+++ Available data

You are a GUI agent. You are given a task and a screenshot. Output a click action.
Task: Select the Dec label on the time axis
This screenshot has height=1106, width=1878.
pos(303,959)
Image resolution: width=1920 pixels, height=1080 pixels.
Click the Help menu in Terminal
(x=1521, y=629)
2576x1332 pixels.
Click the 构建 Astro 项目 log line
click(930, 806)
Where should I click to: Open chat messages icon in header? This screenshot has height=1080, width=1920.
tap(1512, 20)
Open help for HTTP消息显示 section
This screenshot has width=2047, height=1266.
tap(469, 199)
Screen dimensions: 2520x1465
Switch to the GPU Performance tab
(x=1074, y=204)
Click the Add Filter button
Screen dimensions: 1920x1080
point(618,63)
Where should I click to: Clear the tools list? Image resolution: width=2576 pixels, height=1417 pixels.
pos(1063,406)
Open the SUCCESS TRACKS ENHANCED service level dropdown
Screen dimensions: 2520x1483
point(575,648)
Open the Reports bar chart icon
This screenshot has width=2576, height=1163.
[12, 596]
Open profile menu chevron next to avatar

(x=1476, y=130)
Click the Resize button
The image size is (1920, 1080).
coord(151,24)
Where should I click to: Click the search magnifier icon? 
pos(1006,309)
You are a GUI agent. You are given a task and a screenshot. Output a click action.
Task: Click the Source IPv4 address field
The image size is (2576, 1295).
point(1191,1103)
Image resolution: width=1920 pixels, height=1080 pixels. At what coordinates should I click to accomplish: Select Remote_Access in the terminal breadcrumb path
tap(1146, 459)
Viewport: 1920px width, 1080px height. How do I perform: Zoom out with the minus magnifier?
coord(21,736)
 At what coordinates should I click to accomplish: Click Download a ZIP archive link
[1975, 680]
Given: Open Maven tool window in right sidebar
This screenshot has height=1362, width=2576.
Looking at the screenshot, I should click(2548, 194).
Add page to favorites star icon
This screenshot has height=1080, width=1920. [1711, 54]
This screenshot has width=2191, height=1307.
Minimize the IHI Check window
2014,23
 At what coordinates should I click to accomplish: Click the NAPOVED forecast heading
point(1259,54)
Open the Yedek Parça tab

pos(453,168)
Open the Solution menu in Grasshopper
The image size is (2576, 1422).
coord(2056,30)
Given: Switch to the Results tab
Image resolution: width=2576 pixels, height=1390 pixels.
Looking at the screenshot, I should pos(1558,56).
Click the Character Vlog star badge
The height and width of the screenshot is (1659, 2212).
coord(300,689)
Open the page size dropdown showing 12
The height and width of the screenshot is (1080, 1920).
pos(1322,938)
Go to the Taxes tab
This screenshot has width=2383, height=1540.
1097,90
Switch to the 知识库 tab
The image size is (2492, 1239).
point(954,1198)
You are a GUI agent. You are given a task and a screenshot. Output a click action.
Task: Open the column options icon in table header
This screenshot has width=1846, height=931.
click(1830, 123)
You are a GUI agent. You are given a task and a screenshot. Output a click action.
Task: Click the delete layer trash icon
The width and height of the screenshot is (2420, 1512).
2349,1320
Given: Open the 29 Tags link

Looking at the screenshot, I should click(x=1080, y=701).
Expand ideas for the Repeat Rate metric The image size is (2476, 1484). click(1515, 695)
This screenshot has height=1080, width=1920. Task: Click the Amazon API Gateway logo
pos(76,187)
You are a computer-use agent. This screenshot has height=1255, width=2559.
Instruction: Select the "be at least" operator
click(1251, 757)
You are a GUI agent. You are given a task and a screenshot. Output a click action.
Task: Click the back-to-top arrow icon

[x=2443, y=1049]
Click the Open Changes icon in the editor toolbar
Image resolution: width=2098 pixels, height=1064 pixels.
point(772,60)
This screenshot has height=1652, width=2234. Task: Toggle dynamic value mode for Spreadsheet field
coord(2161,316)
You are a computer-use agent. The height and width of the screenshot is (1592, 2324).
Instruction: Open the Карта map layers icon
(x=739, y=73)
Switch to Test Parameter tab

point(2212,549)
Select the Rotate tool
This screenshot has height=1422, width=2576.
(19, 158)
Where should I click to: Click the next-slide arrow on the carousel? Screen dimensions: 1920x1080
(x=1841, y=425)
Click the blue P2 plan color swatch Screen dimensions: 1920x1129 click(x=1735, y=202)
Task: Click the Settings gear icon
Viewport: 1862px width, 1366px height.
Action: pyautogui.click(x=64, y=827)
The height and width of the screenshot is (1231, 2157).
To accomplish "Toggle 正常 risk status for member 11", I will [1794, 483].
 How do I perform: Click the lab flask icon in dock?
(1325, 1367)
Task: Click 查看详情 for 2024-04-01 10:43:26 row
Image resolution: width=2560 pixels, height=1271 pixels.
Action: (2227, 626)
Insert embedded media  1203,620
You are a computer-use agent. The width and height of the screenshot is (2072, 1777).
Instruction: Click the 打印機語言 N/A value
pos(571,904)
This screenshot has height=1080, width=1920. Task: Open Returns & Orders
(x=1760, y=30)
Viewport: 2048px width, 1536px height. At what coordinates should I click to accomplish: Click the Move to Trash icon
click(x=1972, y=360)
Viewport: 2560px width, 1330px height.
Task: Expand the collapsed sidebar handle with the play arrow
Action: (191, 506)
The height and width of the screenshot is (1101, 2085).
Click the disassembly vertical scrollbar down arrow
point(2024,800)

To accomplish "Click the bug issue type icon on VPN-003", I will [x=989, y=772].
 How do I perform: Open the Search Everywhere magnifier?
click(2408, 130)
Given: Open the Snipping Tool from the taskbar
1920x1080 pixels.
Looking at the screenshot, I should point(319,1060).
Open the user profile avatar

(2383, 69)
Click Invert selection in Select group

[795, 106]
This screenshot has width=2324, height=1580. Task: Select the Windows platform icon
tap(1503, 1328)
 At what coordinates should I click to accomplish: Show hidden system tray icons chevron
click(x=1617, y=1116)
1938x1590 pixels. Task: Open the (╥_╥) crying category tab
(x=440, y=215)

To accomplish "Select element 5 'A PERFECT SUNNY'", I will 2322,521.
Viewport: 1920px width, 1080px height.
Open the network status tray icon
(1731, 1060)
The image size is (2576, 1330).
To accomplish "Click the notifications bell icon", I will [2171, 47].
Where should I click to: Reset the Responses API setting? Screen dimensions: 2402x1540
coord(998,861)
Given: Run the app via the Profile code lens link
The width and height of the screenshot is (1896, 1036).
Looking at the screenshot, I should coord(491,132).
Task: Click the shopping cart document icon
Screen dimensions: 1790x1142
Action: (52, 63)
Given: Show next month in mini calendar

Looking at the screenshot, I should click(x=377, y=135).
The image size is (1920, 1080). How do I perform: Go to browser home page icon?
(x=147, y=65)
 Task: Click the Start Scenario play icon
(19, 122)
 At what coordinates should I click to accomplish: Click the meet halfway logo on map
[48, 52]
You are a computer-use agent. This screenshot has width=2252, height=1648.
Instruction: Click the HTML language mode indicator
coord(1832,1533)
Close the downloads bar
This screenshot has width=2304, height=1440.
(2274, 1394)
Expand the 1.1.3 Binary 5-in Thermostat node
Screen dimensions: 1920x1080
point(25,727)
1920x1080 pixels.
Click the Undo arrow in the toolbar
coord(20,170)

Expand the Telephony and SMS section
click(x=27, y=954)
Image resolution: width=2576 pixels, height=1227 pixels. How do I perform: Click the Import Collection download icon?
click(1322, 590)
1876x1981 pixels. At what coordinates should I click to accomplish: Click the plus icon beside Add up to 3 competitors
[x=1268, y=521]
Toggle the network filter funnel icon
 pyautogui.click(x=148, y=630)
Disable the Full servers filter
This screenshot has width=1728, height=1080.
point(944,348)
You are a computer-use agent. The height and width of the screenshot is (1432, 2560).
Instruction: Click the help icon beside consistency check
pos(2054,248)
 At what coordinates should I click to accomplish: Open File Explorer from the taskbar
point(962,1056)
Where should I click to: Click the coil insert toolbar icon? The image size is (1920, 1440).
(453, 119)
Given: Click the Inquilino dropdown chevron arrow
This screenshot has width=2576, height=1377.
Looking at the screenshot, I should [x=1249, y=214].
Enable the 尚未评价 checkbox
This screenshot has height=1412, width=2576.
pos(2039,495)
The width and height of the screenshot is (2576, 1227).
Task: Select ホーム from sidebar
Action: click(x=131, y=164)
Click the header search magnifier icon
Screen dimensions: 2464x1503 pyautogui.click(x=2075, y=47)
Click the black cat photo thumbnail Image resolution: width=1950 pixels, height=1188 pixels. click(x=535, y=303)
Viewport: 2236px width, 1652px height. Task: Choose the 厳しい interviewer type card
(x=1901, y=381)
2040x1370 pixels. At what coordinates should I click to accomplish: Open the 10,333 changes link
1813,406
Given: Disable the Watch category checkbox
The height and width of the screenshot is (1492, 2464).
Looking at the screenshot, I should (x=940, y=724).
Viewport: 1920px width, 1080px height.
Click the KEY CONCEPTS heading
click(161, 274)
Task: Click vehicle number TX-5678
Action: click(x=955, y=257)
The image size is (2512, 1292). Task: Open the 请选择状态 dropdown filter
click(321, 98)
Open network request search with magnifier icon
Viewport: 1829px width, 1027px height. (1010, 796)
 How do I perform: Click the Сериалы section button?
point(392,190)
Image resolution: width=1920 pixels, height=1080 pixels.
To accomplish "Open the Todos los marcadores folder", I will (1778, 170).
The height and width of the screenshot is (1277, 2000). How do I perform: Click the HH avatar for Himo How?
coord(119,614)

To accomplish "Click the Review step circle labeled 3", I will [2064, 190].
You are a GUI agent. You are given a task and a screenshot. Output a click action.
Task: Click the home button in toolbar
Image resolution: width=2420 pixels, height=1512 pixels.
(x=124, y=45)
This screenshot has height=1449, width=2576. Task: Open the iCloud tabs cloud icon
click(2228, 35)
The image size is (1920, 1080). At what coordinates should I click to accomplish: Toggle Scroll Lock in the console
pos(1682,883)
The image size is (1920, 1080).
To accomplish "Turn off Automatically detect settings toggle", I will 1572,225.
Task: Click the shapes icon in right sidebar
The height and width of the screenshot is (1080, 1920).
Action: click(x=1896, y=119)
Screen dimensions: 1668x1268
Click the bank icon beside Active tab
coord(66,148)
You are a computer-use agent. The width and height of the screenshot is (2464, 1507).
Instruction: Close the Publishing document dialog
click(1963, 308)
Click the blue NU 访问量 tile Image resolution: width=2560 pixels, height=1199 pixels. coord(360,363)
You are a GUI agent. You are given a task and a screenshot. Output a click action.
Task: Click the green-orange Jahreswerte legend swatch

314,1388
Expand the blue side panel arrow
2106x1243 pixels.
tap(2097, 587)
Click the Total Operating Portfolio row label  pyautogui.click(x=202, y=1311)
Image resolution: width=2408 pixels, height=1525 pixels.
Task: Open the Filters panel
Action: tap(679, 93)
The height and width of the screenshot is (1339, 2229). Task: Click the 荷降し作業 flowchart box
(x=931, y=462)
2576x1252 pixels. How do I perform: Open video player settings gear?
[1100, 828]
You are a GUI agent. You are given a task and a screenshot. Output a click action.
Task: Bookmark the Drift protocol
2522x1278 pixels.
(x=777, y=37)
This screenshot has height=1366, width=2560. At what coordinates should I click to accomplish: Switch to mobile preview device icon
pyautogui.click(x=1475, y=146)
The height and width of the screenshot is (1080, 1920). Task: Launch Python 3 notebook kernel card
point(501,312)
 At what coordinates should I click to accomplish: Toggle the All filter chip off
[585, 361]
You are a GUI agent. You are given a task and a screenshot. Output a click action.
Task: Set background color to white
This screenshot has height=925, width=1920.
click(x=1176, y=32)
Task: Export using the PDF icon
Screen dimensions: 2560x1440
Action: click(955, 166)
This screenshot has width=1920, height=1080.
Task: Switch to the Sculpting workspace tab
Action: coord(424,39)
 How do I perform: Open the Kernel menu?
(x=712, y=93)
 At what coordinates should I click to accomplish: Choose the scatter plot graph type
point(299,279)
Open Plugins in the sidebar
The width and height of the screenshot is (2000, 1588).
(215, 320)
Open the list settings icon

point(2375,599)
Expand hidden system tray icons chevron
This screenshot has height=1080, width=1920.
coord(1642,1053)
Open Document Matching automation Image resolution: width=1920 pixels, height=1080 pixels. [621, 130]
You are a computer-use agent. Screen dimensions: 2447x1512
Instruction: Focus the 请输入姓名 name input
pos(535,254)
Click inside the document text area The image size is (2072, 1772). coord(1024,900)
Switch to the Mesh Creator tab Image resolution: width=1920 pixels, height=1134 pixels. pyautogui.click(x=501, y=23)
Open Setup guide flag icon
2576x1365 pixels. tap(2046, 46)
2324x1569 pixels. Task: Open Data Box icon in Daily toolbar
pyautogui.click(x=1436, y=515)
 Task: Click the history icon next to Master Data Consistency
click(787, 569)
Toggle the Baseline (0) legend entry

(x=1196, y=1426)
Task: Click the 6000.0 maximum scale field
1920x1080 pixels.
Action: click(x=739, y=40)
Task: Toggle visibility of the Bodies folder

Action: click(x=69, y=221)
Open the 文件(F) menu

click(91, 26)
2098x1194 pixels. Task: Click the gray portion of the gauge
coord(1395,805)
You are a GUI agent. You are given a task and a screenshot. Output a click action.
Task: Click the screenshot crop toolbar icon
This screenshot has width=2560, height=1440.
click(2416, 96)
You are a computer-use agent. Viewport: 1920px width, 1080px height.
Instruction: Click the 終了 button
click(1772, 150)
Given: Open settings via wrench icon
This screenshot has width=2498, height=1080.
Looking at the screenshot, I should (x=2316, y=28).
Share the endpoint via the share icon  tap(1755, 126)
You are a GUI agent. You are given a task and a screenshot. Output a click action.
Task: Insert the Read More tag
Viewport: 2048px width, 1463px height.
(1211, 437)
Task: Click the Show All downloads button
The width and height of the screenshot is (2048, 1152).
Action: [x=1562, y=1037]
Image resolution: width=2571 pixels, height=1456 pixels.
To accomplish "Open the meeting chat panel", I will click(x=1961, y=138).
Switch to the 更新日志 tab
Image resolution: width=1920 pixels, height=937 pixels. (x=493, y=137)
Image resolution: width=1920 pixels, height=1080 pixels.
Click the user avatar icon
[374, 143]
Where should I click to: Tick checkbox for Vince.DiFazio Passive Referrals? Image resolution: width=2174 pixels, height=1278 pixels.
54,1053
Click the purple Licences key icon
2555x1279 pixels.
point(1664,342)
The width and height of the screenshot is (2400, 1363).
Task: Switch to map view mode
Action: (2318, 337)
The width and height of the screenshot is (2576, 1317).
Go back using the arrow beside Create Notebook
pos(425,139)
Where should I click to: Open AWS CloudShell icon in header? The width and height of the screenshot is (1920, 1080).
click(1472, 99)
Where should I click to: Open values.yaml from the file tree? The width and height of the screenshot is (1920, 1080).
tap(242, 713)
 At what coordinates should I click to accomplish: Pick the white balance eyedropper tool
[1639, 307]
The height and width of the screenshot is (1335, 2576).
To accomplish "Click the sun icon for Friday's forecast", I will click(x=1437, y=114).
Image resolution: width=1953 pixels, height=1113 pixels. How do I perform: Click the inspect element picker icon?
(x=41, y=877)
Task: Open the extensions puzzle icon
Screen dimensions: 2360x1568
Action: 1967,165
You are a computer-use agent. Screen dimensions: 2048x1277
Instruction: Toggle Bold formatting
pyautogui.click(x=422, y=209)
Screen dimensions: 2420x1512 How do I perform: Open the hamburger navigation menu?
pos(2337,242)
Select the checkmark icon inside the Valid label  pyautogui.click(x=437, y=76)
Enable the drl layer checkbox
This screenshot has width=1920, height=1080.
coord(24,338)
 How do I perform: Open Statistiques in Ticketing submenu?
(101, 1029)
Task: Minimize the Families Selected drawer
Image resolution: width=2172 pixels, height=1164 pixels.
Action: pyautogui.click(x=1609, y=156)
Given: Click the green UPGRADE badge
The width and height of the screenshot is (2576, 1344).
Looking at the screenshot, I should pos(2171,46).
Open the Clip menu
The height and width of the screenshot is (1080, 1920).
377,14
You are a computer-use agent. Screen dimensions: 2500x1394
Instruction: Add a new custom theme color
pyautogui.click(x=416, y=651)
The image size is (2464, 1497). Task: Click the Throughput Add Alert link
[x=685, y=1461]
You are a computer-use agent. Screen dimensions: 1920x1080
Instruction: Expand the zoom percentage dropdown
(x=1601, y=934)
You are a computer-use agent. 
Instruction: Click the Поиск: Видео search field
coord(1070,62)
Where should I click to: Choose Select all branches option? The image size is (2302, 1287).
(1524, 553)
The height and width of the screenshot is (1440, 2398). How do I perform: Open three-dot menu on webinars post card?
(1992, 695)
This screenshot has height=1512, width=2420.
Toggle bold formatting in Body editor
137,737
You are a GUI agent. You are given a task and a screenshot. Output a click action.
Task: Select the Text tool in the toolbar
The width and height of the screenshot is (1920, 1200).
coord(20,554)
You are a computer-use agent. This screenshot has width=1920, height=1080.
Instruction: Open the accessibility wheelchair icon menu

++++++

Where a line above holds the string "right", show that line.

§ **Finished task**:
Given: Open Maven tool window in right sidebar
Task: Click the shapes icon in right sidebar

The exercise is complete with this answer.